Learning Without Fighting: New Developments in PLA Artificial Intelligence War-Gaming
Publication: China Brief
By: Elsa Kania
The Jamestown Foundation
The Opportunities and Challenges of Intelligentization
A lack of recent experience in combat is often characterized as a major liability and potential disadvantage for the Chinese People’s Liberation Army (PLA) in any future conflict scenario.  Despite notable advances in its capabilities in recent years, apparent shortcomings remain in the “software” of the PLA’s training and readiness, and perhaps even its will to fight and courage (China Brief, December 1, 2016). The People’s Republic of China (PRC) has not been at war since its 1979 conflict with Vietnam—of which several current military leaders, including members of the Central Military Commission, are veterans—and there are intense concerns today about the perils of “peace disease.” Today, the PLA’s contemporary experiences in military operations other than war (MOOTW), including counter-piracy and peacekeeping operations, offer only limited experience of direct relevance to potential high-end conflict scenarios. In future fights, the PLA could confront a range of difficulties that could include the apparent rigidity of its command structure, and the relative inexperience of its officers and enlisted personnel. Despite major reforms, the PLA could continue to struggle with joint operations, even as it seeks to leverage a new doctrinal approach that is still being formulated (Diplomat, June 6, 2017). At the same time, the PLA is redoubling its efforts in military innovation, rapidly developing and looking to operationalize emerging technologies—particularly artificial intelligence (AI)—that may require major adaptations in concepts, structures, and training.

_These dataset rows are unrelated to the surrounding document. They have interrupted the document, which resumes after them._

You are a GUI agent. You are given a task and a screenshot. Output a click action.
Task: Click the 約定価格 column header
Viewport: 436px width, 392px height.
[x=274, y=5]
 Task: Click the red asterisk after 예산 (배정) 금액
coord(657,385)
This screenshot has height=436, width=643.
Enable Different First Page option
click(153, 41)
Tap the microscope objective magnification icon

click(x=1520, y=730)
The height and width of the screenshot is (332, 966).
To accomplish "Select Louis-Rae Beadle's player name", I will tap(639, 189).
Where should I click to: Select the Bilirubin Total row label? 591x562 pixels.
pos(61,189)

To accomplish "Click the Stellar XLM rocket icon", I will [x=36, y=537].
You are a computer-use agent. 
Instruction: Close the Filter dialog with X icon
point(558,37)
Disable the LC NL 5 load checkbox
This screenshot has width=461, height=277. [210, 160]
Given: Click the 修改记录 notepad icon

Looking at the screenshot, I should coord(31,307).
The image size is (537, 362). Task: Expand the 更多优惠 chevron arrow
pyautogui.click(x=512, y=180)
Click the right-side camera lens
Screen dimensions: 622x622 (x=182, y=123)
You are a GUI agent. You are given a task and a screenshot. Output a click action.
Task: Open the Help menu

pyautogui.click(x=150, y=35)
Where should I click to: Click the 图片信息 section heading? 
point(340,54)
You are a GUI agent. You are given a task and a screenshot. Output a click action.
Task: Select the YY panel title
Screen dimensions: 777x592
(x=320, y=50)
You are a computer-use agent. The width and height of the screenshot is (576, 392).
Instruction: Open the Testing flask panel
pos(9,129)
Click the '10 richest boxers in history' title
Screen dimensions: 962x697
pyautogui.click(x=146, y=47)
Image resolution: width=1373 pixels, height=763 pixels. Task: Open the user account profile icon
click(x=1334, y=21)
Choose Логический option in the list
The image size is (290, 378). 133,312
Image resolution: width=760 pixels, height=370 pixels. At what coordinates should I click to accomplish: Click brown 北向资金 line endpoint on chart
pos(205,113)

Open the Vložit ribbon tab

For the PLA, Xi Jinping’s exhortation to prepare to “fight and win” future wars may thus prove a daunting endeavor. How is the PLA attempting to overcome such critical challenges? While seeking to enhance the realism and sophistication of “actual combat” (shizhan, 实战) training, the PLA is also expanding its activities in war-gaming and adopting new techniques in training, including the use of virtual reality to enhance realism and enable psychological conditioning (Xinhua, January 17, 2017). In this regard, these aspects of the PLA’s exploration of new directions in military innovation will inform its response to what it sees as a “Revolution in Military Affairs” (junshi geming, 军事革命), or RMA, which is catalyzed and deepened by today’s emerging technologies (Xinhua, August 20, 2014). In particular, AI is seen as a critical strategic technology that is transforming today’s “informatized” (xinxihua, 信息化) warfare to future “intelligentized” (zhinenghua, 智能化) warfare (CNAS, November 2017).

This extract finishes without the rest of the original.